-- Start Extracted data --
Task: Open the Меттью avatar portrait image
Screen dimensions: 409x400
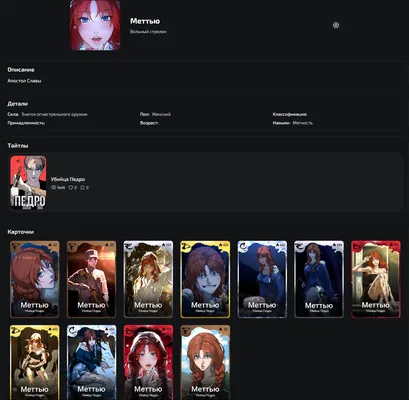Action: coord(95,25)
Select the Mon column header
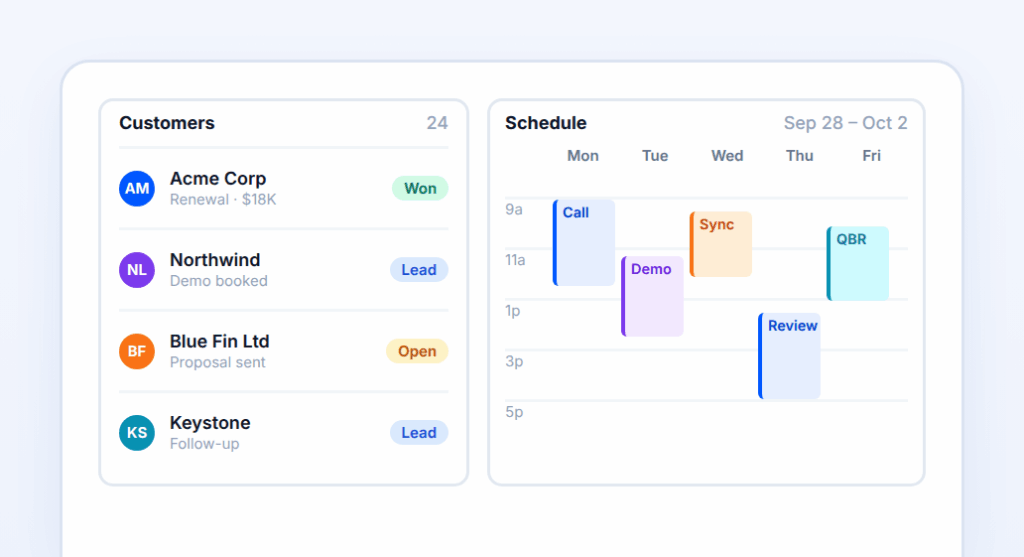 point(583,156)
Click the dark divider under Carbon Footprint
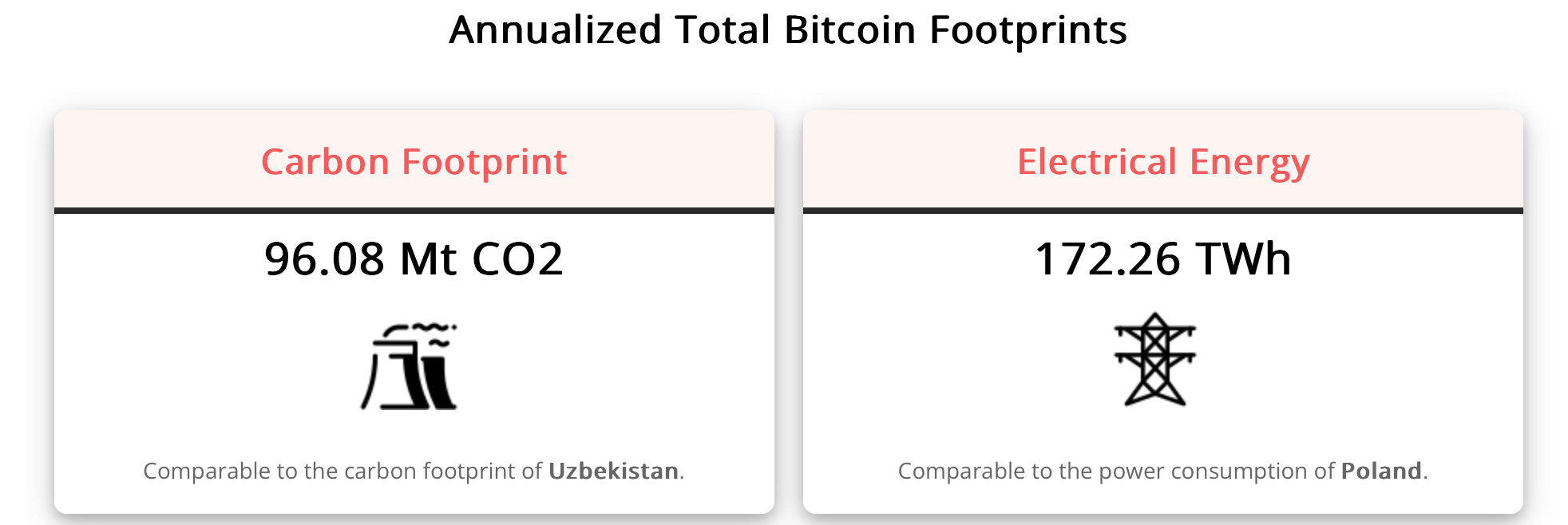This screenshot has width=1568, height=525. tap(414, 211)
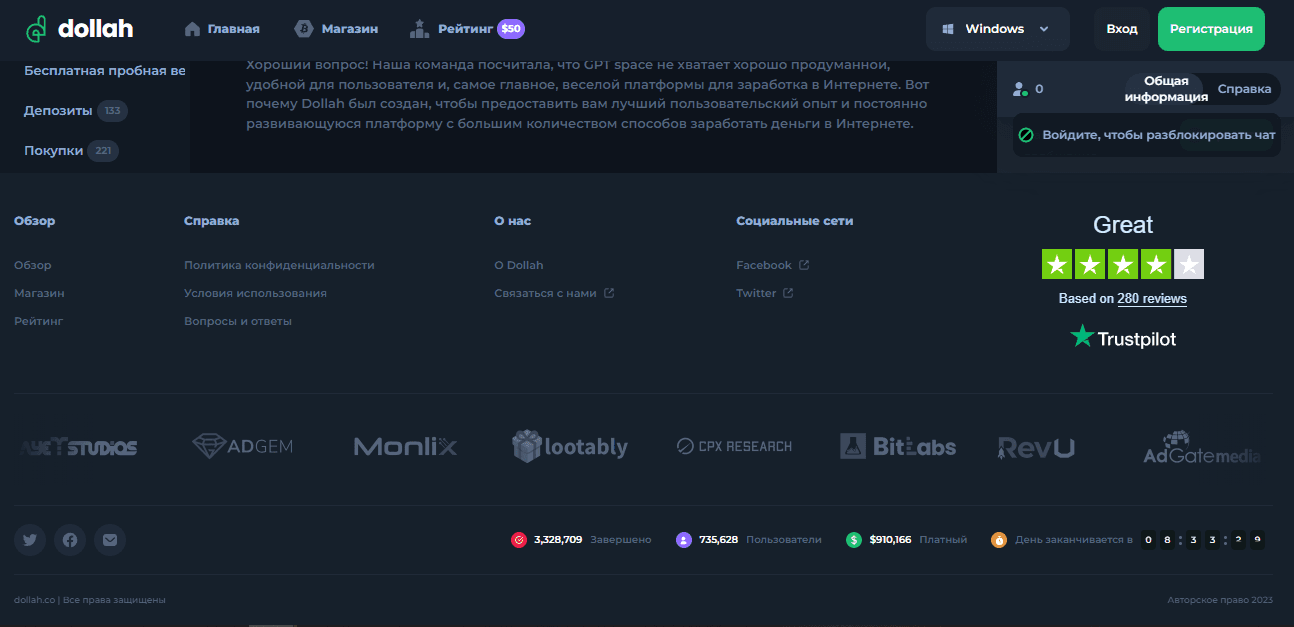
-- End Extracted data --
## Task requirements
Reproduce every line of text in the records above without changing anything. Leave the pictures out of your answer.

## Final result
Task: Open the Меттью avatar portrait image
Screen dimensions: 409x400
Action: coord(95,25)
Select the Mon column header
 point(583,156)
Click the dark divider under Carbon Footprint
This screenshot has width=1568, height=525. tap(414, 211)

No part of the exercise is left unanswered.